When using the Azure CLI to deploy a node.js app, if you fail to set the default node version (such as by setting is using "az appservice web config update --node-version 6.9.3 --name <app_name> --resource-group myResourceGroup") - deploy succeeds, but when the dev attempts to hit the web site to run their node.js app, they get a 403 Forbidden error saying "You don't have permission to access / on this server". This error is unintuitive and there is nothing in the failure/diagnostics logs to help the dev figure out what caused this. We need to figure out how to provide a better error message somewhere to the dev to prevent them from getting stumped by this error. Or, even more ideal is if we could prevent this all together.

Here's some more info from Nick Walker on the root issue here:

The 403 Forbidden error happens because your app is running in a PHP container, which is what happens if you never set --node-version. There is no instance of Node to execute your app, and the PHP server thinks you’re trying to directory-browse, which it doesn’t allow.

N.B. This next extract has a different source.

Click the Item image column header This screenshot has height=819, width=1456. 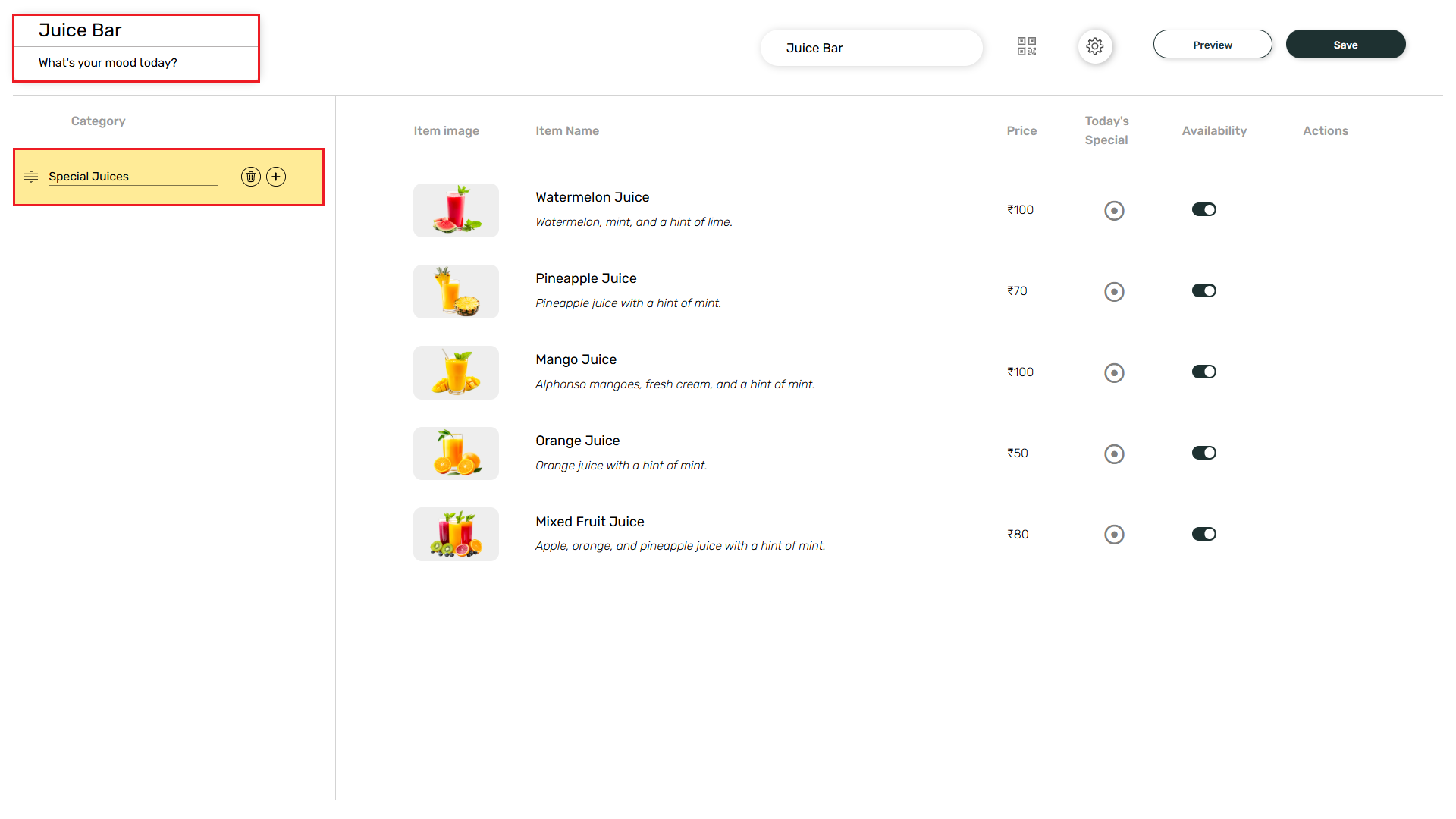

On Linux, some of the web config options perform multiple functions. --node-version not only tells Kudu what version of node to use when building, it also tells App Service that you need to run a Node container. If you don’t set any of the options that tell App Service what container to run, it defaults to PHP.

For Node, the activation service actually runs a 6.9.3 container if you specify 6.9.1, but Kudu respects the exact version for build purposes. In this particular case, the solution is to execute the az appservice web config step, but use 6.9.1 instead of 6.9.3. Just tested in PROD and the Express welcome page loads.

This workflow is much clearer in the portal, where the UX is able to show that you have a choice of container, and that a default is picked for you if you don’t make a choice. I will be making a note of this scenario, though, to see if there’s a way to improve the CLI experience.

The challenge around making the “You don’t have permission error” clearer is that that’s what PHP is configured to do, and it’s not really in our purview to change that. The solution lies further back, in making sure that the user knows that they are using a PHP container in the first place.